# Virtual Holiday Bash for our Discuss Cookers



## luvs (Dec 8, 2005)

what do you think, guys?  i think we ought to get this bash started!

what will you bring? food? gifts? good cheer? drinks? confetti for 2006?
we have awhile to decide what we'll bring.
i'm bringing a gift for all my dc friends!


----------



## pdswife (Dec 8, 2005)

I'll bring gifts for everyone and a pecan pie with a grahm cracker crust
oh and some hot chocolate and a bottle of Kaluha.


----------



## mudbug (Dec 8, 2005)

I will bring buckytom.  He is always good cheer.


----------



## pdswife (Dec 8, 2005)

What a great idea Mud!! 
He'll have us all giggling in no time.


----------



## urmaniac13 (Dec 8, 2005)

Team Bucky up with Ken... now we will have a real laugh-a-minute!!


----------



## -DEADLY SUSHI- (Dec 8, 2005)

Sure sure..... Bucky is the "it" person. Well Im wearing my Ugg boots and my REAL synthetic wolf pants with a turtle hat. And I get NO love.


----------



## pdswife (Dec 8, 2005)

Sushi.. I'm bringing a date for you!  A tall red head who loves to be hugged!!


----------



## Erik (Dec 9, 2005)

Well, I'm bringin' the old barbershop chair, cases of tequila, lime juice and triple sec for margarita in your mouth shots!!!


----------



## SierraCook (Dec 9, 2005)

Thanks for organizing the party, luvs.  I can bring the appetizers:  

Thai Shrimp Skewers
Spicy Shrimp Crostini
Wild Rice and Scallion Pancakes with Avocado Lime Salsa
Gingered Chicken Cakes wtih Cilantro-Lime Mayonnaise
Pesto Cherry Tomatoes
Marinated Chile Mushrooms

These are some of my favorite recipes to bring to holiday parties.


----------



## buckytom (Dec 9, 2005)

thanks 'bug, pdswife, and urmaniac. i'll be there with bells on. besides ken, we'll need madirite at the door, ronjohn serving libations, andy m. paying off the police outside, erik and "the chair", home chef charming the ladies, michael/ftw on karaoke, gb taking pictures of it all, and of course, the one, the only, the incomparable deadly sushi as emcee.


----------



## Home chef (Dec 9, 2005)

Thanks Bucky.

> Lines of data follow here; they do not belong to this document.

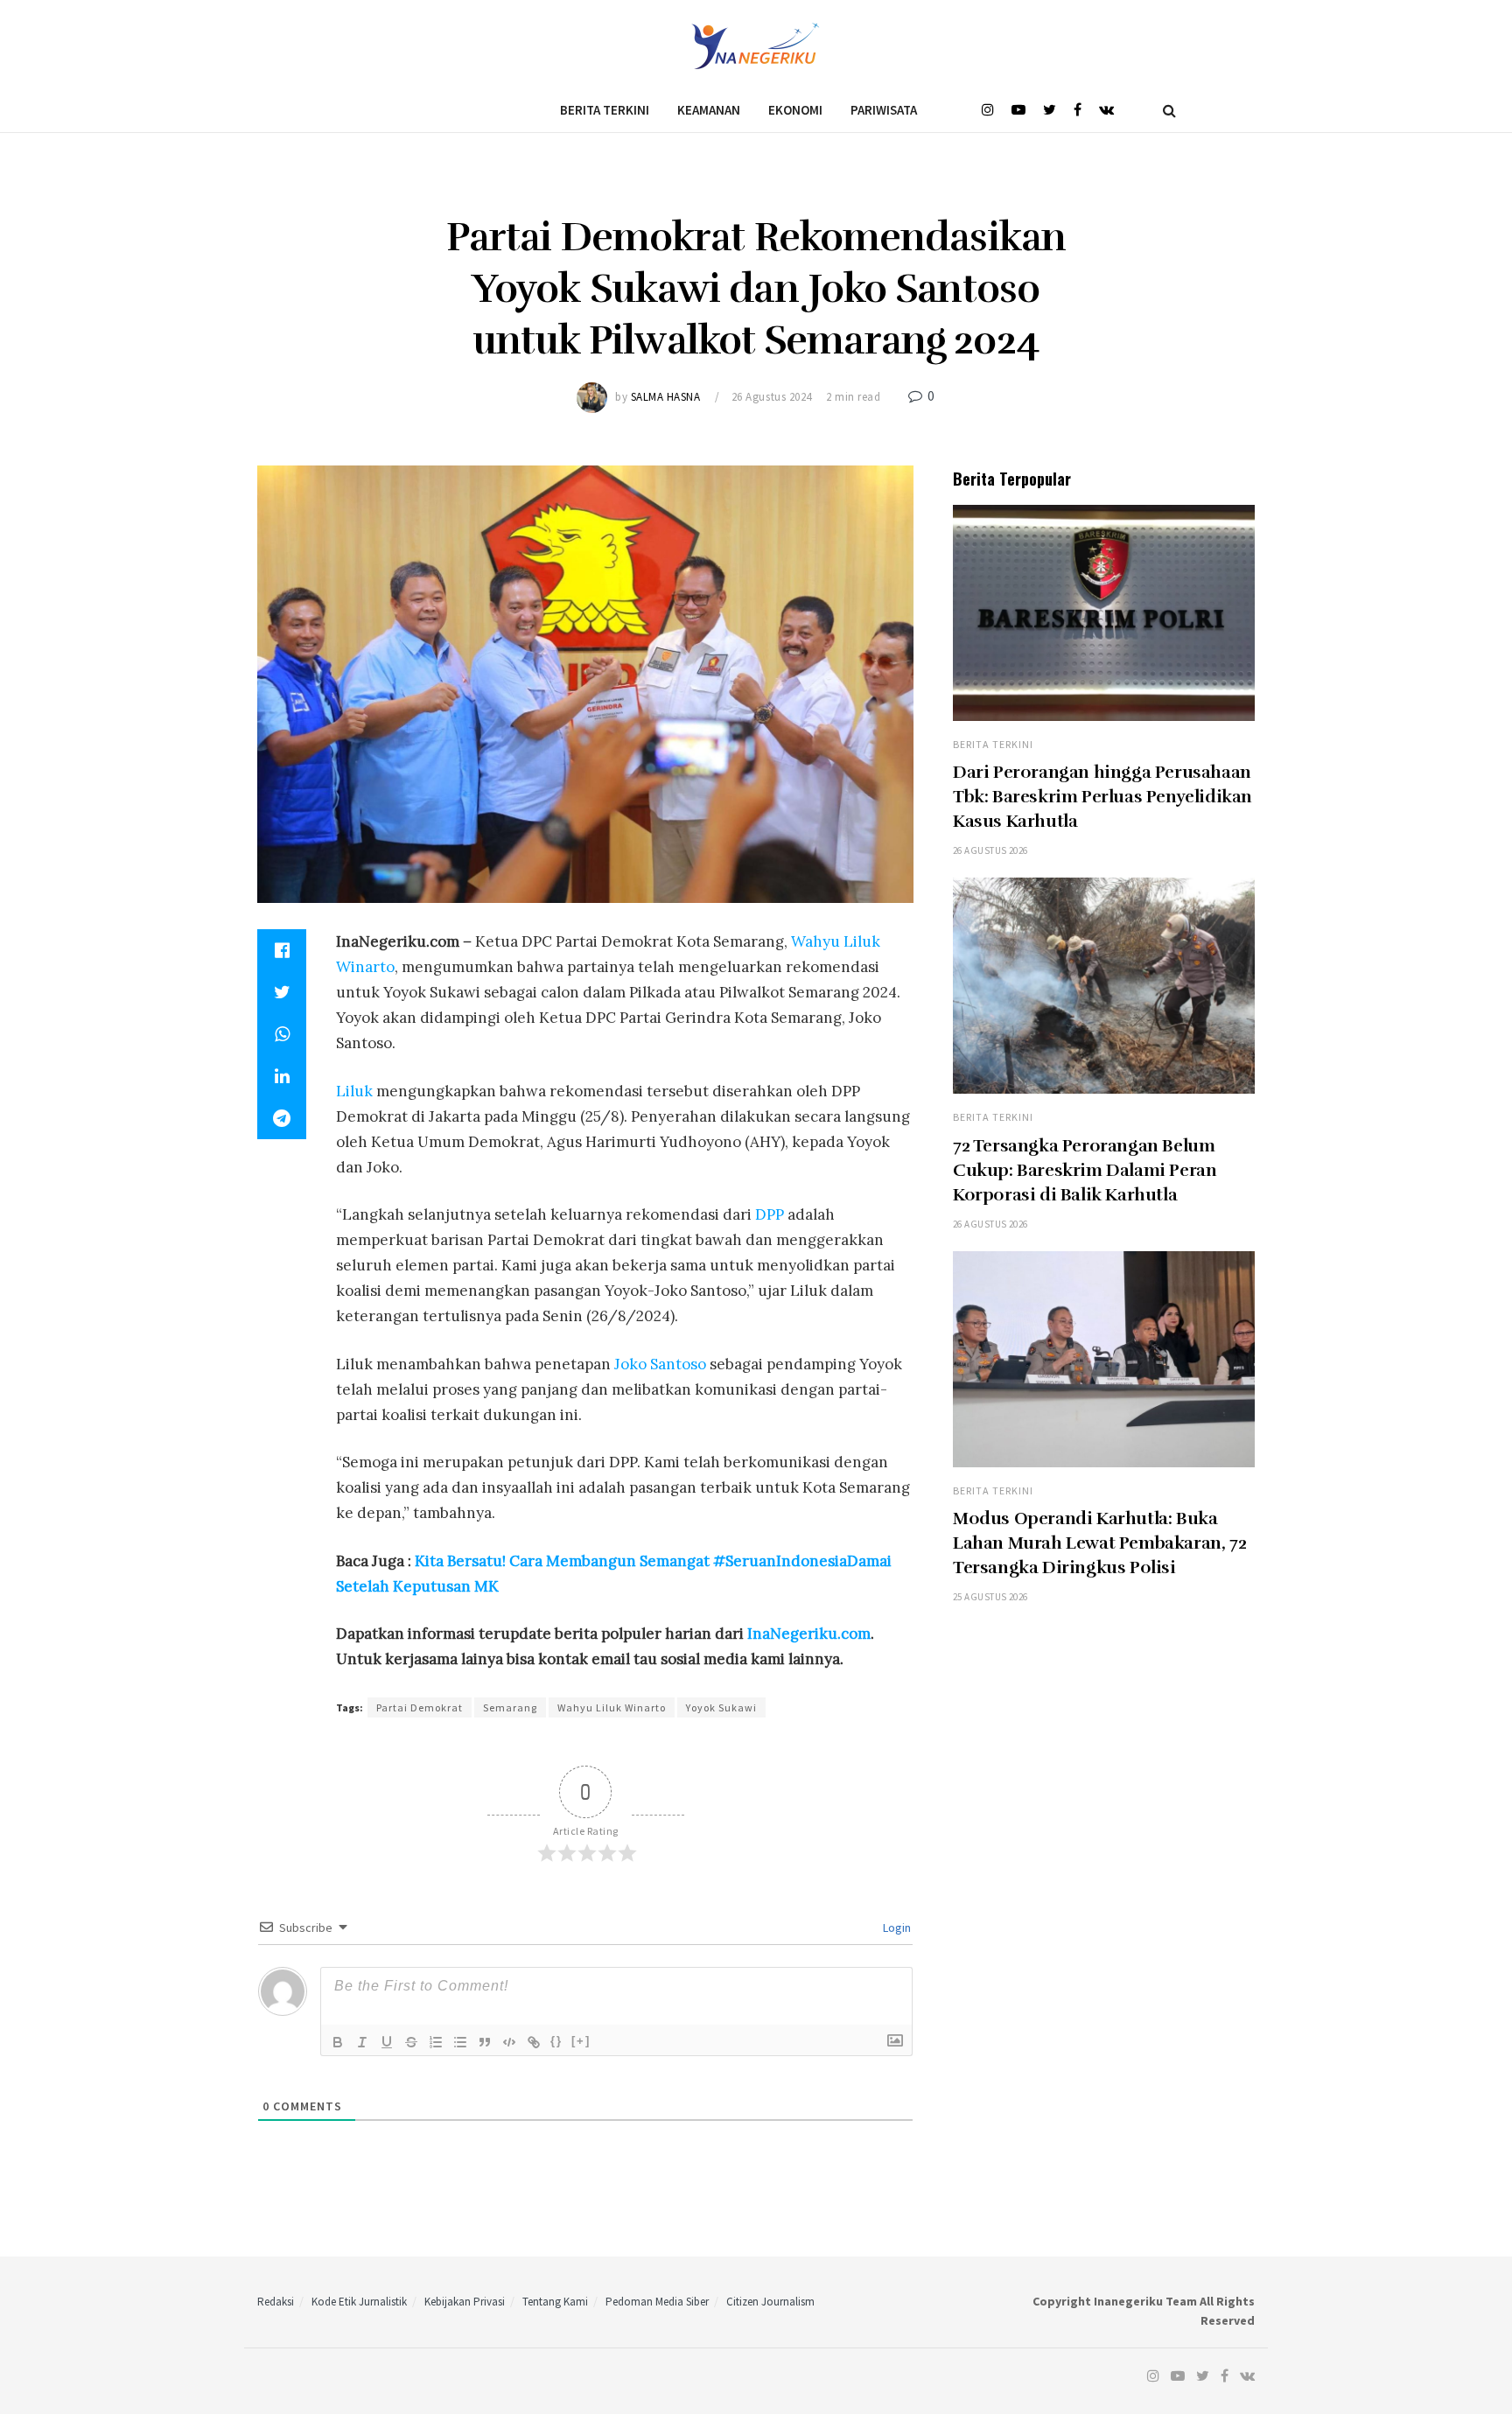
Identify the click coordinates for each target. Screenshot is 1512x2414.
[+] (581, 2040)
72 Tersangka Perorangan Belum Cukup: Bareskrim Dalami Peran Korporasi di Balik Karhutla (1084, 1170)
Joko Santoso (660, 1364)
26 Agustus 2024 (772, 396)
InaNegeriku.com (807, 1633)
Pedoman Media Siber (657, 2301)
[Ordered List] (436, 2042)
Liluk (354, 1091)
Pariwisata (883, 109)
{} (556, 2040)
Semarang (510, 1707)
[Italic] (362, 2042)
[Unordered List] (460, 2042)
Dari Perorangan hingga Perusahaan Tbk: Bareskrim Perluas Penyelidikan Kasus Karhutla (1102, 796)
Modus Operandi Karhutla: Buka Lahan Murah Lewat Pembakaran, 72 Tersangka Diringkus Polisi (1099, 1543)
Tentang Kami (555, 2301)
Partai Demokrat (419, 1707)
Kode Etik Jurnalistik (359, 2301)
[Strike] (411, 2042)
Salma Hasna (666, 396)
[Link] (534, 2042)
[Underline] (386, 2042)
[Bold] (338, 2042)
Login (895, 1927)
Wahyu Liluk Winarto (611, 1707)
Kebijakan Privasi (464, 2301)
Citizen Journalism (770, 2301)
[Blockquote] (484, 2042)
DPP (769, 1214)
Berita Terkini (604, 109)
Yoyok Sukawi (721, 1707)
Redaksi (275, 2301)
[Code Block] (509, 2042)
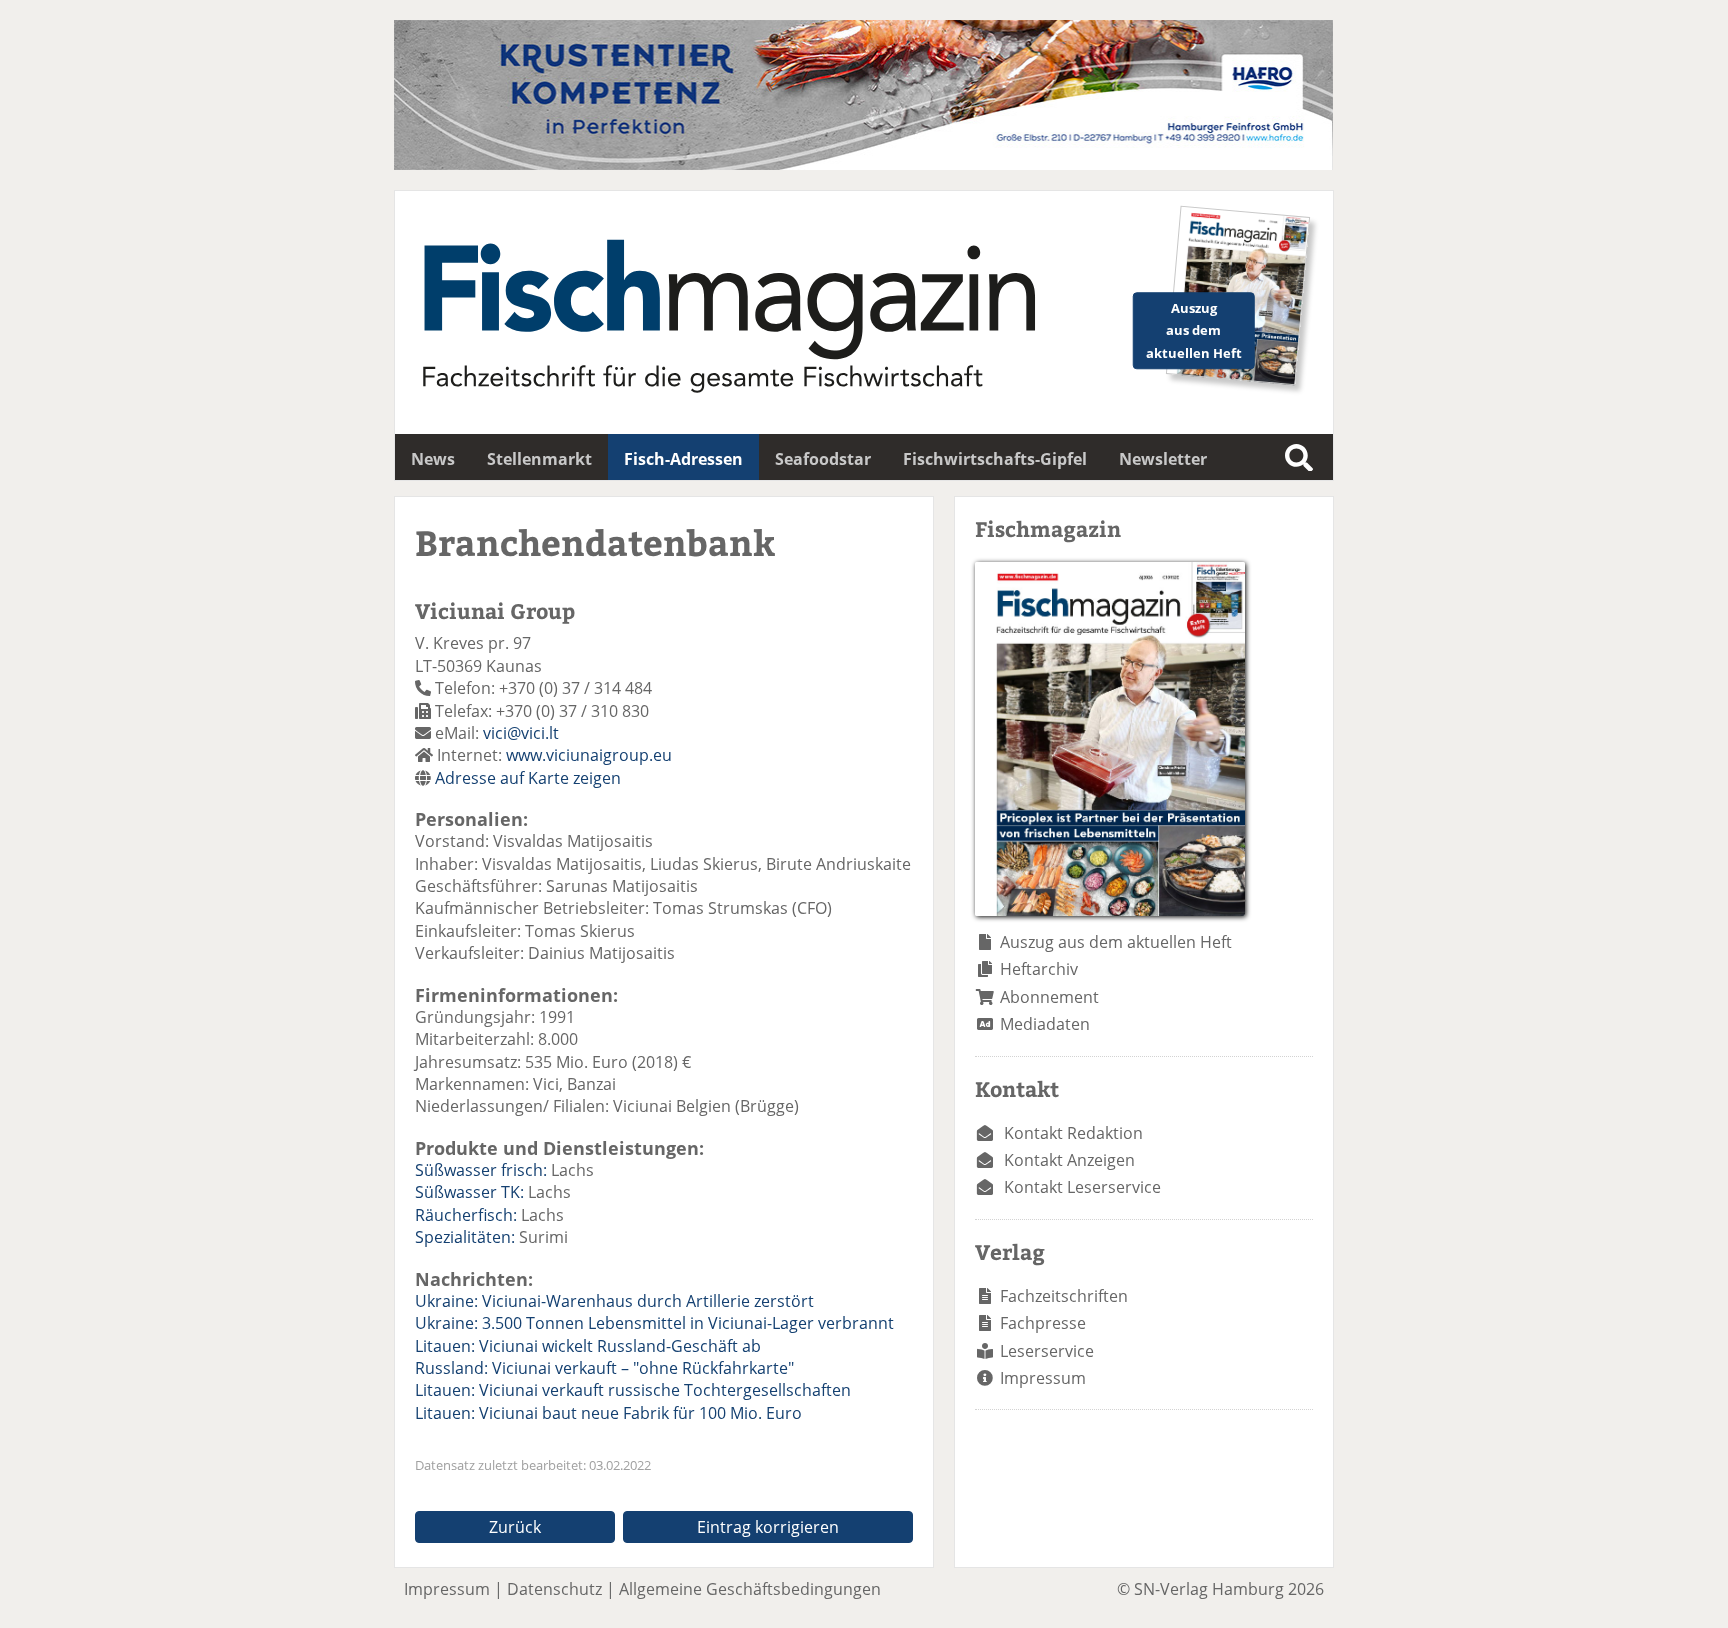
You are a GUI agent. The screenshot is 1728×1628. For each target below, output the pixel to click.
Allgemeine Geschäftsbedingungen (750, 1589)
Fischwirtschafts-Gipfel (995, 459)
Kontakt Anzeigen (1069, 1160)
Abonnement (1049, 997)
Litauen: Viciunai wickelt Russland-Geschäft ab (588, 1346)
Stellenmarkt (539, 459)
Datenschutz (554, 1589)
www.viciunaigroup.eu (589, 755)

I'm so glad to be included in the party!

I've been working on a variation of the rec posted last month for drunken apples. I'll bring that along with my 1950's collection of lounge music.


----------



## urmaniac13 (Dec 9, 2005)

Very good point, bucky!! We also forgot Wasabi as a Hula dancer!!

Oh, and (how could I forget!!) make sure to bring along your lad, too... I would love to meet him!!


----------



## luvs (Dec 9, 2005)

i'm bringing 'a Christmas Story'!


----------



## thier1754 (Dec 10, 2005)

May I come?  I'll bring the fiddle and play carols.


----------



## cartwheelmac (Dec 11, 2005)

Their1754 I'll play the piano with you! And I will bring my famous Chocolate Cake!

 Cameron


----------



## Home chef (Dec 11, 2005)

So wher will this event take place? I'm thinking about an elegant hotel ballroom. There will be plenty of waiters / waitresses pouring drinks and dolling out food made by the members. I'd really like to see Alton Brown in a Hawaiian shirt and drinking egg nog (Yuk!). Maybe Rachel Ray and her "Sweetie" could stay for 30 minutes LOL.


----------



## mudbug (Dec 11, 2005)

I will wear a slinky black dress and elbow-length gloves, but will make everyone feel my biceps after working out for almost a year.


----------



## pdswife (Dec 11, 2005)

I'll be wearing jeans and an over sized sweater to hide what's happened to my tummy after NOT exercising a bit in the last two months!


----------



## wasabi (Dec 11, 2005)

*I'll do the hula and bring a pineapple upsidedown cake.*


----------



## cara (Dec 12, 2005)

do need/want something from Germany?
Lebkuchen, Spekulatius, Lübecker Marzipan?


----------



## Maidrite (Dec 12, 2005)

I will bring Barbara, Orange Cake, Calabash Shimp fresh of course, Not me Silly the Shrimp ! And Fountain Drinks, Theres a cow down the road if we need one, DO you think they will miss it ?  
Oh well once some of you see me dance you will have a cow anyway    Let the Party Begin !


----------



## urmaniac13 (Dec 12, 2005)

I am sure you will woo the heck out of the ladies with your dirty dancing, James!!   

Hubba, hubba, hubba....


----------



## Raven (Dec 12, 2005)

I just pulled a batch of Gingerbread Men and 2 Applesauce Cakes (1 with and 1 without walnuts) out of the oven!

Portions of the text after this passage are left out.